While I was reading, a wasp hovered briefly above my book and it reminded me to check out the guttering above my lad’s bedroom. I’d noticed that wasps were nesting in there some months back and I looked now to see if they’d since departed.

No – there was still some activity up there. We are in October, surely they’ll have to leave soon. Maybe sooner than they think.

Roaming In Rome, Connecting In Retrospect

What a difference a bit of sunshine makes to our locked-down spirits!

I sat a while in our town centre gardens, drinking a coffee while watching people come and go. It was almost, almost, like the world before, when nothing impinged on our intentions and freedom other than schedules and finance.

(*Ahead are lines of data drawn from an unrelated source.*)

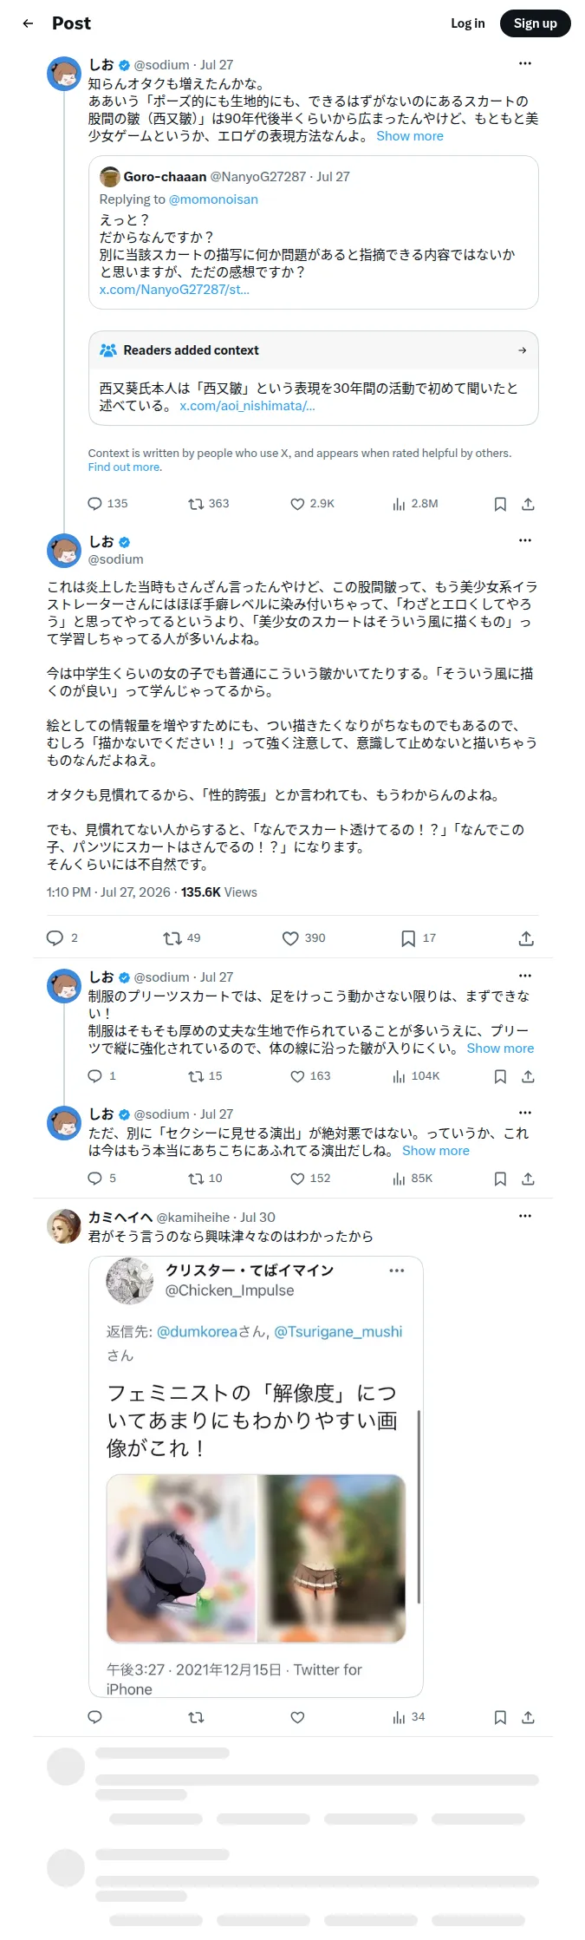Click the scrollbar inside embedded tweet card

pyautogui.click(x=419, y=1506)
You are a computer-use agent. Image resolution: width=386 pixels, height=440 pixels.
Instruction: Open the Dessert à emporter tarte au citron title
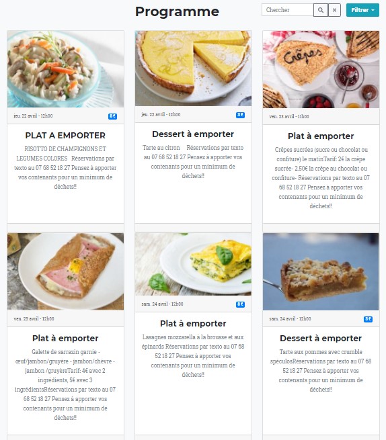193,134
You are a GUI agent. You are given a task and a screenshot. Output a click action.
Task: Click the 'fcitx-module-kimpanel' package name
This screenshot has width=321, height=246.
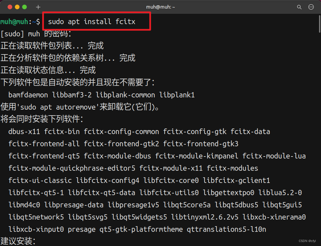pos(197,156)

The new warmth took me back even further, to around 2006, when I was in Rome. I would get up early and after showering go for a walk along the Tiber. Along the way I’d call for a bottle of water from a small shop that I knew of, tucked away down a small backstreet, that was championed by the locals as it didn’t charge the inflated prices that the others inflicted upon we tourists.

I would loop a route back round to take in Peter and Paul in St.Peter’s Square, up there high on their pedestals, before the crowds arrived with their clicking cameras and eager eyes. As the day wore on, with the sun well on its way to reach its zenith, there were no shortage of churches that I could choose from to seek respite in their cool stone shade.

It was on one of those days, easy and long, that I was sat having a beer next to the Colosseum when my wife messaged to inform me that the girl we fostered had shaved off her eyebrows!

Talk about being hooked right back into the ‘real’ world back home.

It’s funny how different places bring different memories, small connections that lead into each other over time. Hopefully soon there will be new places offering new memories and connections to be made down the line.

Anyway, that particular memory found a home in my second poetry collection In Brigantia, born of a conversation with one girl that made a connection with the recollection of another.